EXTRAIT DU TEXTE —
Vous avez été nombreux à réagir à la chronique de Marie-Eve Fournier de jeudi sur les intentions du gouvernement de s'opposer à l'obsolescence programmée. Voici un aperçu du courrier reçu dans la boîte de courriels de notre chroniqueuse.

La sonde Voyager 2

L’obsolescence programmée est une chose, la durée de vie minimale sans bris et le droit à la réparation en sont d’autres, encore plus importantes. La quatrième révolution industrielle censée donner des produits parfaits n’a jamais envoyé autant de déchets dans les dépotoirs du monde entier.

La raison : oui, les biens parfaits qui arrivent chez vous livrés par Amazon sont sans défaut et sont fonctionnels lorsque vous les sortez de leurs boîtes. Attendez un peu… sans défaut ? Eh bien non, leurs défauts : ils se brisent la plupart du temps aussitôt la garantie terminée. Et cette garantie est très courte considérant leurs prix. Cela, car l’humain sait très bien ajuster la durée de vie d’un produit en calculant avec précision ce qu’on appelle le MTBF (Mean Time Before Failure) de chaque pièce qui composent le produit.

Donc, pour le bien de nos dépotoirs, deux solutions sont possibles :

1- On force une garantie de base plus longue passant de quelques mois à minimum trois, voire cinq ans sans avoir à acheter une garantie prolongée.

2- On force tous les industriels à concevoir des biens qui peuvent se réparer à frais raisonnables, et cela, peu importe le bris.

Avec la quatrième révolution industrielle justement, un industriel peut fabriquer n’importe quelle pièce sur mesure et sur demande avec des robots au lieu d’entreposer pour 7 à 10 ans de pièces de rechange comme actuellement. Mais cela, ils ne le diront pas, car ils feraient moins de profits…

Et comment se fait-il que la sonde Voyager 2 lancée en 1977 fonctionne encore et mes écouteurs sans fil ne durent que quelques mois ?

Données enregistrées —
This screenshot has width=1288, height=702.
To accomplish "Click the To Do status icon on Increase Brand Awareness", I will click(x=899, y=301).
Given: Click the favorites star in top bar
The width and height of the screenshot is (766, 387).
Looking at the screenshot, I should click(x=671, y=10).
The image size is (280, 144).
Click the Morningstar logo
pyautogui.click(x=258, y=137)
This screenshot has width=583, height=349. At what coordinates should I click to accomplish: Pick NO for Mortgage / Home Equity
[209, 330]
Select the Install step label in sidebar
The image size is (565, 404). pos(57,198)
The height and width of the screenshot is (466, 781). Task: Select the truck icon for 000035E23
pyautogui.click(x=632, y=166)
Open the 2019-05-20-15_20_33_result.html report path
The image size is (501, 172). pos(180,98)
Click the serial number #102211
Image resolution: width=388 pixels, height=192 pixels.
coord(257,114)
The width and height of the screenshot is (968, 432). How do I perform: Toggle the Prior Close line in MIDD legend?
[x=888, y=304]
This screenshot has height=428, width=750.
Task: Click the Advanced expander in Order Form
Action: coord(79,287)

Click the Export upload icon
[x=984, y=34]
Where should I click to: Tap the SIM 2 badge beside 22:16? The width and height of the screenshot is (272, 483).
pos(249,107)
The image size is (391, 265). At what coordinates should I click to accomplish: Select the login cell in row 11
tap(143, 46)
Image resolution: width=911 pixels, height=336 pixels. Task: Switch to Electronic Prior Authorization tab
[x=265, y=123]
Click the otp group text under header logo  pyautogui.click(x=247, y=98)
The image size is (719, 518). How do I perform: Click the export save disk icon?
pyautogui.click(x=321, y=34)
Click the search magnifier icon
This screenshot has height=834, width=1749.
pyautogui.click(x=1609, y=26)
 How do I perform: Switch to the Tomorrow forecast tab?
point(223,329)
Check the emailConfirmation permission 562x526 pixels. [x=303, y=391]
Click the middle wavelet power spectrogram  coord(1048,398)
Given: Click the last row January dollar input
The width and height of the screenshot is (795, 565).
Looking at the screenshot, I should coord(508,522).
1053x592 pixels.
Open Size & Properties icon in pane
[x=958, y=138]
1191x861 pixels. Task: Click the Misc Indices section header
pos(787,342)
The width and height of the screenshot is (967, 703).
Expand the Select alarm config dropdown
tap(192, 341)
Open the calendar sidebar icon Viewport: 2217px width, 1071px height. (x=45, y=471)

TRAVAIL DEMANDÉ —
1. Recopiez l'extrait de « L’obsolescence programmée est » à « du monde entier. ».
2. Répondez à ces questions d'après l'extrait :
(a) En quelle année la sonde Voyager 2 a-t-elle été lancée ?
(b) Que désigne le sigle MTBF ?
(c) Pendant combien d'années les industriels entreposent-ils actuellement des pièces de rechange ?
Appuyez-vous uniquement sur l'extrait pour répondre.

CORRIGÉ PAR CONSIGNE —
1.
L’obsolescence programmée est une chose, la durée de vie minimale sans bris et le droit à la réparation en sont d’autres, encore plus importantes. La quatrième révolution industrielle censée donner des produits parfaits n’a jamais envoyé autant de déchets dans les dépotoirs du monde entier.

2.
(a) En 1977.
(b) Mean Time Before Failure.
(c) De 7 à 10 ans.